Give back the full listing that follows exactly as it reads.
=== Section Start ===
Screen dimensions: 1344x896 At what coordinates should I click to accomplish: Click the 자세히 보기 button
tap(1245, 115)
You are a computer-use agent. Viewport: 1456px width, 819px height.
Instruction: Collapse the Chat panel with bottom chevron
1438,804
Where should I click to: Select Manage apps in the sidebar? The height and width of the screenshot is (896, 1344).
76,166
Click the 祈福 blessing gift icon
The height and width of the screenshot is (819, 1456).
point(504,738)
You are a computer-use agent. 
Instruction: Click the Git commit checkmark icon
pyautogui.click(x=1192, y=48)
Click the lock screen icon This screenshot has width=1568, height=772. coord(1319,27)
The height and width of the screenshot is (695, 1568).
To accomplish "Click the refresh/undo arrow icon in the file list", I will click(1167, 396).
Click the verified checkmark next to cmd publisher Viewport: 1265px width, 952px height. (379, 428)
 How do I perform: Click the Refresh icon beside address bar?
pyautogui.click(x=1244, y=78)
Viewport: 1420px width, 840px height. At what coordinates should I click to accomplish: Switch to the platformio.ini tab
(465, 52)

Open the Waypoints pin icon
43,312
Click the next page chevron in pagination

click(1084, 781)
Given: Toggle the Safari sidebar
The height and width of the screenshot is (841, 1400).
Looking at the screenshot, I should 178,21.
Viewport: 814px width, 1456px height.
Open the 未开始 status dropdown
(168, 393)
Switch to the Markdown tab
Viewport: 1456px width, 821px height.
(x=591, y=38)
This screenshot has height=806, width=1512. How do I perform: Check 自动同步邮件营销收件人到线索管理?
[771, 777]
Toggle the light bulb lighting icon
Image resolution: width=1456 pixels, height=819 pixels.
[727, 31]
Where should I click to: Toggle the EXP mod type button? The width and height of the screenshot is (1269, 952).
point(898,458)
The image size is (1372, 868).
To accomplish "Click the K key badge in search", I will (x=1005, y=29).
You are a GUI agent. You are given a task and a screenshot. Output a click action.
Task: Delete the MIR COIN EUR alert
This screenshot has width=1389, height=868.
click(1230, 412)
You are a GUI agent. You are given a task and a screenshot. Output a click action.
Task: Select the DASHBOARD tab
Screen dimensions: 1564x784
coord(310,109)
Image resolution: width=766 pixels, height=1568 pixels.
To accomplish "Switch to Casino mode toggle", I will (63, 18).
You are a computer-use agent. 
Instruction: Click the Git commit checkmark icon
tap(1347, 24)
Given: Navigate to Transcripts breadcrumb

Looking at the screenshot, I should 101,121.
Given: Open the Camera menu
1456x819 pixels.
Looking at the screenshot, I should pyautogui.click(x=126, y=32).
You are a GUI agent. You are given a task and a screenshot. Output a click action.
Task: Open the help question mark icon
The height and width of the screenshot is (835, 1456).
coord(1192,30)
=== Section End ===
## Expected answer:
Screen dimensions: 1344x896 At what coordinates should I click to accomplish: Click the 자세히 보기 button
tap(1245, 115)
You are a computer-use agent. Viewport: 1456px width, 819px height.
Instruction: Collapse the Chat panel with bottom chevron
1438,804
Where should I click to: Select Manage apps in the sidebar? The height and width of the screenshot is (896, 1344).
76,166
Click the 祈福 blessing gift icon
The height and width of the screenshot is (819, 1456).
point(504,738)
You are a computer-use agent. 
Instruction: Click the Git commit checkmark icon
pyautogui.click(x=1192, y=48)
Click the lock screen icon This screenshot has width=1568, height=772. coord(1319,27)
The height and width of the screenshot is (695, 1568).
To accomplish "Click the refresh/undo arrow icon in the file list", I will click(1167, 396).
Click the verified checkmark next to cmd publisher Viewport: 1265px width, 952px height. (379, 428)
 How do I perform: Click the Refresh icon beside address bar?
pyautogui.click(x=1244, y=78)
Viewport: 1420px width, 840px height. At what coordinates should I click to accomplish: Switch to the platformio.ini tab
(465, 52)

Open the Waypoints pin icon
43,312
Click the next page chevron in pagination

click(1084, 781)
Given: Toggle the Safari sidebar
The height and width of the screenshot is (841, 1400).
Looking at the screenshot, I should 178,21.
Viewport: 814px width, 1456px height.
Open the 未开始 status dropdown
(168, 393)
Switch to the Markdown tab
Viewport: 1456px width, 821px height.
(x=591, y=38)
This screenshot has height=806, width=1512. How do I perform: Check 自动同步邮件营销收件人到线索管理?
[771, 777]
Toggle the light bulb lighting icon
Image resolution: width=1456 pixels, height=819 pixels.
[727, 31]
Where should I click to: Toggle the EXP mod type button? The width and height of the screenshot is (1269, 952).
point(898,458)
The image size is (1372, 868).
To accomplish "Click the K key badge in search", I will (x=1005, y=29).
You are a GUI agent. You are given a task and a screenshot. Output a click action.
Task: Delete the MIR COIN EUR alert
This screenshot has width=1389, height=868.
click(1230, 412)
You are a GUI agent. You are given a task and a screenshot. Output a click action.
Task: Select the DASHBOARD tab
Screen dimensions: 1564x784
coord(310,109)
Image resolution: width=766 pixels, height=1568 pixels.
To accomplish "Switch to Casino mode toggle", I will (63, 18).
You are a computer-use agent. 
Instruction: Click the Git commit checkmark icon
tap(1347, 24)
Given: Navigate to Transcripts breadcrumb

Looking at the screenshot, I should 101,121.
Given: Open the Camera menu
1456x819 pixels.
Looking at the screenshot, I should pyautogui.click(x=126, y=32).
You are a GUI agent. You are given a task and a screenshot. Output a click action.
Task: Open the help question mark icon
The height and width of the screenshot is (835, 1456).
coord(1192,30)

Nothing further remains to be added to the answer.